間抜けな声を上げて炎の衝撃波に吹き飛ばされるガンズ。着ていたものが全て焼け焦げて気絶した彼を見て、受付嬢が持っていた書類を落とした。
「うそ……」
ん? 私勝ったの? 私の魔法は弱いんじゃ……。
「バカな、ありえねぇ……Bランクのガンズ兄貴がこんな小娘に負けるなんて……なんなんだ今の魔法の威力は……」
ガンズのパーティーメンバーである柄の悪い二人は地面に膝をつき、呆然と目を見開いた。
「あのすみません。私の魔法って、弱いんじゃ……」
「そんなわけないでしょう! これのどこが弱く見えるんですか!」
ですよねー……ということはさっきの魔力『極小』というのは測定ミス? それとも、この世界では魔力量が少ないからといって魔法の威力が低いとは限らないのかしら……。

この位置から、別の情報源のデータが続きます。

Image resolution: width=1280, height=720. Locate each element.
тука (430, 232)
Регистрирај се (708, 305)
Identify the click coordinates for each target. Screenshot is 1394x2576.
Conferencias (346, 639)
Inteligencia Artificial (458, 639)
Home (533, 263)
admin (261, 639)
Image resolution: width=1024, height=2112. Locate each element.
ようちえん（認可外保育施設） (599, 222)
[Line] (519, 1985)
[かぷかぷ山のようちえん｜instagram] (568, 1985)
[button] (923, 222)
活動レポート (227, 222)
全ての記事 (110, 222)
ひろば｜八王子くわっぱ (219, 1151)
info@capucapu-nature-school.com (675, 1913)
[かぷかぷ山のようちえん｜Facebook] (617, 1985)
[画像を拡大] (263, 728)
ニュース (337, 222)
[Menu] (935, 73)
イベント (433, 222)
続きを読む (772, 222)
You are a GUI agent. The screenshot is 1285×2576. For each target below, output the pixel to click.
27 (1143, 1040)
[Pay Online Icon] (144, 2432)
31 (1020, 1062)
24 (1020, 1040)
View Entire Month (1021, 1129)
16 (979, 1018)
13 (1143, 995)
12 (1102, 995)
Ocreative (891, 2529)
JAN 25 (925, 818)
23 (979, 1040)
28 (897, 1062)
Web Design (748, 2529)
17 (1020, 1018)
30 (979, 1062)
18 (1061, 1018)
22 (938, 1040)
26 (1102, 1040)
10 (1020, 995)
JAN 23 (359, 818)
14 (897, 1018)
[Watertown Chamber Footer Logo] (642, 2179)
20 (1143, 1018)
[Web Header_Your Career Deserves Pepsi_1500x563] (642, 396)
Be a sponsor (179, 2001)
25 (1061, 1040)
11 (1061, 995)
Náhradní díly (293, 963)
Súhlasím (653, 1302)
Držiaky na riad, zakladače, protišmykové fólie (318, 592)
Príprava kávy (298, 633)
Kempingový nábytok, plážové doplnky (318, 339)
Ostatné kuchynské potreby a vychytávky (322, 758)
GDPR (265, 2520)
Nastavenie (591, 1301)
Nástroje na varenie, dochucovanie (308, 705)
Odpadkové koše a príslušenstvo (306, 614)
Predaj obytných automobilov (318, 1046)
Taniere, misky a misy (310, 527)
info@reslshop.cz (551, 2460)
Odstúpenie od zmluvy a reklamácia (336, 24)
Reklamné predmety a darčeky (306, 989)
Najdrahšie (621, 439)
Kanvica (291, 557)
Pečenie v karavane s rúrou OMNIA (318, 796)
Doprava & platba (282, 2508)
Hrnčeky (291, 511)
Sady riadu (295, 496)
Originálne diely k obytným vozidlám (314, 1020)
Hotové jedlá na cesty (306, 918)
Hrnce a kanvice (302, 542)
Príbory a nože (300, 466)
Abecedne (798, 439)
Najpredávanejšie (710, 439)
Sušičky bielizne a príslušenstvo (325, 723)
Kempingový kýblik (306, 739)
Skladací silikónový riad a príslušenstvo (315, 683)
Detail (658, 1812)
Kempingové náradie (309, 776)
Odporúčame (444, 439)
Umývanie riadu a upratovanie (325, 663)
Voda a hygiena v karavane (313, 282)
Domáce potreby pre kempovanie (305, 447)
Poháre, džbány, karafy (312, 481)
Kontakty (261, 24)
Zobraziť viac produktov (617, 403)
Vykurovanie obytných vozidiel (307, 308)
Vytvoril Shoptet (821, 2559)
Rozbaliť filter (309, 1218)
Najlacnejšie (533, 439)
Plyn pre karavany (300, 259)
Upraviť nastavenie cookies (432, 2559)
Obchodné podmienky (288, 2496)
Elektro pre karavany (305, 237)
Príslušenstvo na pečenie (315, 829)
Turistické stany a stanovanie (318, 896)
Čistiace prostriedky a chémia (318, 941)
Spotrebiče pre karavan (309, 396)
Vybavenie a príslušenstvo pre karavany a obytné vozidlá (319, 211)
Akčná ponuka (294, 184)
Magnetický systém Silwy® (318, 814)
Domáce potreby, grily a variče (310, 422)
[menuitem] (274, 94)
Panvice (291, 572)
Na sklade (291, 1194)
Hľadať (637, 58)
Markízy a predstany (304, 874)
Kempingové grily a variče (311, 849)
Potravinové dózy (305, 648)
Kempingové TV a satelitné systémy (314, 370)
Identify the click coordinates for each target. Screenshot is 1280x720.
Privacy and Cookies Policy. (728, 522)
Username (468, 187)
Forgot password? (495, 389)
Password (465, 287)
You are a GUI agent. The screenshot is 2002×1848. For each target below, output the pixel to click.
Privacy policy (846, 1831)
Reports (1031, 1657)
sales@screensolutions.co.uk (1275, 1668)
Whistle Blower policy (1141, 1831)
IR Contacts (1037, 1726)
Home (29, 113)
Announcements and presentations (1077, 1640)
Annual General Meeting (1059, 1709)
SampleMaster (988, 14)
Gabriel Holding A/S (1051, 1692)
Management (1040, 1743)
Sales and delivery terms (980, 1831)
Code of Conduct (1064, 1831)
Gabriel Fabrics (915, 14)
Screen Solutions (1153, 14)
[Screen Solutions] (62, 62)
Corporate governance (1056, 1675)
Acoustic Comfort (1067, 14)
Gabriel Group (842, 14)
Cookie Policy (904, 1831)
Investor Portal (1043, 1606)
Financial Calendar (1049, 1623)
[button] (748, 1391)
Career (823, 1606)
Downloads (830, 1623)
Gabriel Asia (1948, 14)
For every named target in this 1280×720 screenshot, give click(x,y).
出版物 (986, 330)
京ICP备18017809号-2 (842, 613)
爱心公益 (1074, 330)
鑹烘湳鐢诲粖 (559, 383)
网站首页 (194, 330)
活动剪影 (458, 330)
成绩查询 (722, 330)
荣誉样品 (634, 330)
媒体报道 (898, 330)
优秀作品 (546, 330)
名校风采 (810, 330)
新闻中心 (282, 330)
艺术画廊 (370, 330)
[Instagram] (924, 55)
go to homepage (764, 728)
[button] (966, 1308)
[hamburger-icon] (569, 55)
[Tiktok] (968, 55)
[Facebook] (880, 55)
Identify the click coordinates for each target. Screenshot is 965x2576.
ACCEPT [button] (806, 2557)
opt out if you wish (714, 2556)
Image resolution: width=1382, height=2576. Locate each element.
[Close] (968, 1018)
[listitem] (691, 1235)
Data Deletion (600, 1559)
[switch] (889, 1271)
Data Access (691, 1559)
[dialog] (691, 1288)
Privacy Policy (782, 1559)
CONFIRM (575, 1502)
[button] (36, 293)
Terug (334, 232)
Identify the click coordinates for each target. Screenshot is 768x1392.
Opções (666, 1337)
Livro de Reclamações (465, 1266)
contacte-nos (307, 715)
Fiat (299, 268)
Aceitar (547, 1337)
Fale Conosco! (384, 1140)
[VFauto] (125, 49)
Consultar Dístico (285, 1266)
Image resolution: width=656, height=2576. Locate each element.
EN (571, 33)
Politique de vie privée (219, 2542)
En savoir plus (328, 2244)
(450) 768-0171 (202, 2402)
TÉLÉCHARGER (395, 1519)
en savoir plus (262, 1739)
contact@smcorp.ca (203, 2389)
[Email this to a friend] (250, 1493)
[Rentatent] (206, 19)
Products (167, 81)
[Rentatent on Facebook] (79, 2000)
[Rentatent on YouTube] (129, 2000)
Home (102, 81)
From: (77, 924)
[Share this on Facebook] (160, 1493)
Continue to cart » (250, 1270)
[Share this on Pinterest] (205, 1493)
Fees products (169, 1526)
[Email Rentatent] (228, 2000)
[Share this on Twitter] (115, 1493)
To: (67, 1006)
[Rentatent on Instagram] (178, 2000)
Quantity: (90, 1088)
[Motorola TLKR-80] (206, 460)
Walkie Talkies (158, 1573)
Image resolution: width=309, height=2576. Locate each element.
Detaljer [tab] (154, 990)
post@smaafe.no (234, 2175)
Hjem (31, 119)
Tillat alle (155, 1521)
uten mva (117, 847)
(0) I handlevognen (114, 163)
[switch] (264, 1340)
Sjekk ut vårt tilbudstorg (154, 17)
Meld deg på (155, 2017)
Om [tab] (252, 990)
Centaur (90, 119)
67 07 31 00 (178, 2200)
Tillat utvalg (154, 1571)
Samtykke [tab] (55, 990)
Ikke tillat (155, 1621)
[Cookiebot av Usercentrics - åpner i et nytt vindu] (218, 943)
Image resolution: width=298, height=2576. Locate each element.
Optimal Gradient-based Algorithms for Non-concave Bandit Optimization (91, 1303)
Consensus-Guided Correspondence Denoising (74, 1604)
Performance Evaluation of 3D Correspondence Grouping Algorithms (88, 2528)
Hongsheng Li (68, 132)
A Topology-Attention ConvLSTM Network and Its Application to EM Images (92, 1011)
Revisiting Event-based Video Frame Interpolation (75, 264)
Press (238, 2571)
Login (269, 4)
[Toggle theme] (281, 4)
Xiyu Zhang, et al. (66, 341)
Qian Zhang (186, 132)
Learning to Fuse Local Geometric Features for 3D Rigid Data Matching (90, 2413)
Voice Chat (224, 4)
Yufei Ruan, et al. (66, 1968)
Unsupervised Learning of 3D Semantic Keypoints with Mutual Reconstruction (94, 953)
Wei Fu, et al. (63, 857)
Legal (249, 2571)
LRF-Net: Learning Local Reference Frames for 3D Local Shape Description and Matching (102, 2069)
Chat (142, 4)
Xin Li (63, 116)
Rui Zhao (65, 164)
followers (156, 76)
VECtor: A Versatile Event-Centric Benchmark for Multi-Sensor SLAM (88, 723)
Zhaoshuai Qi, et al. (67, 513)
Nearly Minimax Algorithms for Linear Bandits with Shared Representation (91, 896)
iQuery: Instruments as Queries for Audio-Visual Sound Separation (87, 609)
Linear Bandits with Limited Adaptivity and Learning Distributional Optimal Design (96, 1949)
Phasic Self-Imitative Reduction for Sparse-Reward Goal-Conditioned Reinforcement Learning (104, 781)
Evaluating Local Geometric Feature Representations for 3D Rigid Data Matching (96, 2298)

近くで深呼吸を繰り返していた受付嬢が、ふいに私を見る。
「と、とにかくおめでとうございます。ルヴィアさんは合格です。お手数ですがルヴィアさん、少しの間受付でお待ちください。ギルドマスターを呼びますので」
それだけ言い残して、受付嬢はそそくさと階段を登っていく。受付嬢の姿が見えなくなってから、私はガンズたちを置いてゆっくりと階段を登った。